Metadata-Version: 2.4
Name: pytest-claude-agent-sdk
Version: 0.1.0
Summary: Pytest plugin for testing with Claude Agent SDK
Project-URL: Homepage, https://github.com/amyodov/pytest-claude-agent-sdk
Project-URL: Repository, https://github.com/amyodov/pytest-claude-agent-sdk
Project-URL: Issues, https://github.com/amyodov/pytest-claude-agent-sdk/issues
Author-email: Alexander Myodov <amyodov@gmail.com>
License-Expression: MIT
License-File: LICENSE
Classifier: Development Status :: 3 - Alpha
Classifier: Framework :: Pytest
Classifier: Intended Audience :: Developers
Classifier: License :: OSI Approved :: MIT License
Classifier: Programming Language :: Python :: 3
Classifier: Programming Language :: Python :: 3.10
Classifier: Programming Language :: Python :: 3.11
Classifier: Programming Language :: Python :: 3.12
Classifier: Programming Language :: Python :: 3.13
Classifier: Topic :: Software Development :: Testing
Requires-Python: >=3.10
Requires-Dist: claude-agent-sdk
Requires-Dist: pytest-asyncio>=0.21.0
Requires-Dist: pytest>=6.0
Provides-Extra: dev
Requires-Dist: mypy; extra == 'dev'
Requires-Dist: ruff; extra == 'dev'
Requires-Dist: uv-publish; extra == 'dev'
Description-Content-Type: text/markdown

# pytest-claude-agent-sdk

Pytest plugin for working with [Claude Agent SDK](https://github.com/anthropics/claude-agent-sdk-python).

Three complementary use cases:

1. **Test apps that use Claude Agent SDK** - your app uses Claude internally, and you need to test it
2. **Test apps using Claude Agent SDK** - use Claude as a smart test oracle (LLM-as-judge)
3. **Both at once** - test your Claude-powered app with Claude-powered assertions

Uses Claude Code authentication automatically - no API key management needed.

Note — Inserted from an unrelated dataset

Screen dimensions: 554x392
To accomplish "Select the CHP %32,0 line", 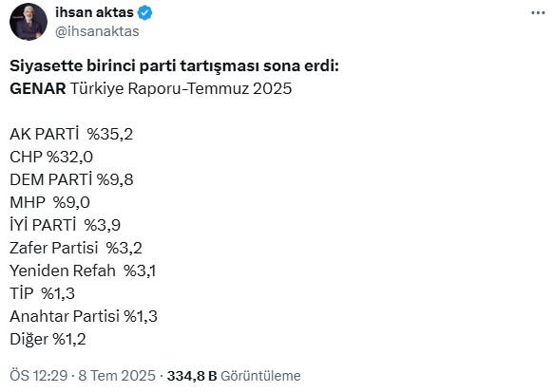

## When to Use This Plugin

**Your code accepts a client via dependency injection:**

```python
async def my_function(client: ClaudeSDKClient, data: str) -> str:
    async for msg in client.query(f"Process: {data}"):
        ...
```

→ Use `SpyClaudeSDKClient` from this plugin. It wraps real calls while recording them for assertions.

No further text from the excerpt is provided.